> **ABOUT THIS EXERCISE**: Return only those lines of the listing in which "text" appears.

> **RAW DATA**:
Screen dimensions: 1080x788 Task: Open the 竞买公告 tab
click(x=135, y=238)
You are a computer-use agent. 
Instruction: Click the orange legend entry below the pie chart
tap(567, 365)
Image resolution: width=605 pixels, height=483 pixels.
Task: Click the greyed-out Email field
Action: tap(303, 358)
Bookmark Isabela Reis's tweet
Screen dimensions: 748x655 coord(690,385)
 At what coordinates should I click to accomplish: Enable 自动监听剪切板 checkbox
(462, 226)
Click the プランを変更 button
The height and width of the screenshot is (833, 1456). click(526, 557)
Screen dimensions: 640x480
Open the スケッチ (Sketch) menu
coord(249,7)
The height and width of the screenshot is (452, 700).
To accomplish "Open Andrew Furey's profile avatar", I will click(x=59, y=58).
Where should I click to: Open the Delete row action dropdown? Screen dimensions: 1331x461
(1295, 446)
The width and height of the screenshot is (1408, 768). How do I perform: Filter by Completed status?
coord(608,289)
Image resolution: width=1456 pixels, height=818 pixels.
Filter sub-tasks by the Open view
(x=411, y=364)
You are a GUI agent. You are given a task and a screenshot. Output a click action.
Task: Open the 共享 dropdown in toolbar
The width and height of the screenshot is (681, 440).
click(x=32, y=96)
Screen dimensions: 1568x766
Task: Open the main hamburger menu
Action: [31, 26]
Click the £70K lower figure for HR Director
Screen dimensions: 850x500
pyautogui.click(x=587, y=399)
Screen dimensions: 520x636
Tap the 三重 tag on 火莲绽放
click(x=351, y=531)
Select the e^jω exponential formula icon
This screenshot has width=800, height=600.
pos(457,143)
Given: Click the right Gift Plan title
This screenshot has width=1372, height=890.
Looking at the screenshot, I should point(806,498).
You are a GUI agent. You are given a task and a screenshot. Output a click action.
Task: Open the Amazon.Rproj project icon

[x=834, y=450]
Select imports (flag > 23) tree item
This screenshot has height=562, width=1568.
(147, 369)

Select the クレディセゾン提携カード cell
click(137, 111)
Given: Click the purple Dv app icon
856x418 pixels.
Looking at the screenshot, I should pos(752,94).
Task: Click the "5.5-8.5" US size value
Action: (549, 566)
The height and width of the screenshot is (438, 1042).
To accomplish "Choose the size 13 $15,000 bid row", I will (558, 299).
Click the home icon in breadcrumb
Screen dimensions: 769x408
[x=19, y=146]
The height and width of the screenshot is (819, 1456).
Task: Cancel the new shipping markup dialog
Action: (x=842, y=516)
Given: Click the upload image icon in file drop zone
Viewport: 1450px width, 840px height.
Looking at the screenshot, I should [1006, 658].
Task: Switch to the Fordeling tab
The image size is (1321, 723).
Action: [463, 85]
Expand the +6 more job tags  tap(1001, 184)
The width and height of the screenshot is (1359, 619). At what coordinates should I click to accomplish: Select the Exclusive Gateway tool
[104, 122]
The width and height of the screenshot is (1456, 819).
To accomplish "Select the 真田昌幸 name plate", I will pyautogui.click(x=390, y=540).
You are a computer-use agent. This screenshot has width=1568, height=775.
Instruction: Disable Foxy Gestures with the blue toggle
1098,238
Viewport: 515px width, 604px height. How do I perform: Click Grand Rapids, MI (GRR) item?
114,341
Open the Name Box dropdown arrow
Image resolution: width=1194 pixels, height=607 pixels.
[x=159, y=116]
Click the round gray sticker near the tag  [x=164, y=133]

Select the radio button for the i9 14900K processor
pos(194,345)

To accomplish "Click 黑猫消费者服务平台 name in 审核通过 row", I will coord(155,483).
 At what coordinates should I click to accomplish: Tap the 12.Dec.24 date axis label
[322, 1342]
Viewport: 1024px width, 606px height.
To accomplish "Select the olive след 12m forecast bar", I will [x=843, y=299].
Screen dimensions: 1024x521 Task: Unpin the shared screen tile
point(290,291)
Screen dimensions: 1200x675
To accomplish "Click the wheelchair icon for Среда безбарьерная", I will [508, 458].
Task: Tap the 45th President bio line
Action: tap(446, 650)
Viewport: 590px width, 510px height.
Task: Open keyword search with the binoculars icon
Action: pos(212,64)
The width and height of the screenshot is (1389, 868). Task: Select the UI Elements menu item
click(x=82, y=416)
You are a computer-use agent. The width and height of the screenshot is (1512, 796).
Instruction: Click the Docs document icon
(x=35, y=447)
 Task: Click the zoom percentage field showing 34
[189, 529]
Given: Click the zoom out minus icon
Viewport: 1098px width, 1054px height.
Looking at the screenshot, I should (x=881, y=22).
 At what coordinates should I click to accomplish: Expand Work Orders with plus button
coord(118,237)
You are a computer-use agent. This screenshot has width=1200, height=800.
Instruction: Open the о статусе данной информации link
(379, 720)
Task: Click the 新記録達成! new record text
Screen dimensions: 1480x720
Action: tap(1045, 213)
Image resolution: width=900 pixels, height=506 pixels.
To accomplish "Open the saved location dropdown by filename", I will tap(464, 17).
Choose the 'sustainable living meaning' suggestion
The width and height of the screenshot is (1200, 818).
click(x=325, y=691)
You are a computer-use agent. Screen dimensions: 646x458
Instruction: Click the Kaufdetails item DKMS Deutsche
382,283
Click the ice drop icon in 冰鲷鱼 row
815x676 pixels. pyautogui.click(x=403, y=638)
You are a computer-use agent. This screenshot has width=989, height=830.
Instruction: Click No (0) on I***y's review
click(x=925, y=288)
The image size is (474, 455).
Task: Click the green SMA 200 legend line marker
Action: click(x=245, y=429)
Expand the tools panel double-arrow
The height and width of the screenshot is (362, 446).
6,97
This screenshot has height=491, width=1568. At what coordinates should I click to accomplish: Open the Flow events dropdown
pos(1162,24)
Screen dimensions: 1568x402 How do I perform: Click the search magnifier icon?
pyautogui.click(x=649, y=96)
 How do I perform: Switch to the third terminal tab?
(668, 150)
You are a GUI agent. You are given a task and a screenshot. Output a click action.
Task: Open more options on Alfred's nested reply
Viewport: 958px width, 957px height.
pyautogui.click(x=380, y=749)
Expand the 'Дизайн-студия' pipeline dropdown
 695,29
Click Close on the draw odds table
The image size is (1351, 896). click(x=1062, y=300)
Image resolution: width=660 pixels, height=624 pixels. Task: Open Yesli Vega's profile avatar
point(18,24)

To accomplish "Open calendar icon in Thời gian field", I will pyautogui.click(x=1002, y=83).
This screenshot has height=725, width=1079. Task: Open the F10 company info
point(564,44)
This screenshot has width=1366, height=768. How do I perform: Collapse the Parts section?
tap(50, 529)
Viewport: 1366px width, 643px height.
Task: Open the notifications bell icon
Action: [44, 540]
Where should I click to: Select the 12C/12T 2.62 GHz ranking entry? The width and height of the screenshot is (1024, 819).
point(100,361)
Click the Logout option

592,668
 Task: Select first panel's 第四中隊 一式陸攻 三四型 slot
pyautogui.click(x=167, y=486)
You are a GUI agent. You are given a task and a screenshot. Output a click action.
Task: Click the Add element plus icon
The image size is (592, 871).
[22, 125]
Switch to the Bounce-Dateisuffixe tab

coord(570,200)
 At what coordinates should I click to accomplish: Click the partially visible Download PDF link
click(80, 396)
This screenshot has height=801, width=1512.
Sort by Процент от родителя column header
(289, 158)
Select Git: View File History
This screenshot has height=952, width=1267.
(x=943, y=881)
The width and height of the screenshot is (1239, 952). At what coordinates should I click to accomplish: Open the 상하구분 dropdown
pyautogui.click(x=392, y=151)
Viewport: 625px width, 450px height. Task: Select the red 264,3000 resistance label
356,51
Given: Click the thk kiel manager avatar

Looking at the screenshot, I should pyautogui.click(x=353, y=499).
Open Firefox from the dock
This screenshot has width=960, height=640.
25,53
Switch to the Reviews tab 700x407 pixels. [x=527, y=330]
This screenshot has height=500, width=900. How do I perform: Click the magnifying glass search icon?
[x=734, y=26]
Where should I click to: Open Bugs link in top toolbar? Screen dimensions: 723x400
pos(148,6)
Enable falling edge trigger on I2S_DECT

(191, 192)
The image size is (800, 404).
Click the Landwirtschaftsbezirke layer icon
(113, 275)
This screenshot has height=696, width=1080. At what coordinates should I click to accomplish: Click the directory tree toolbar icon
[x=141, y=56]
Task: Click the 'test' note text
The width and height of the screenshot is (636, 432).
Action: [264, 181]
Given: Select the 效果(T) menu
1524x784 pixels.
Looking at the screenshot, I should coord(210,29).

> **ANSWER TO THIS EXERCISE**:
Task: Click the 新記録達成! new record text
Task: Click the 'test' note text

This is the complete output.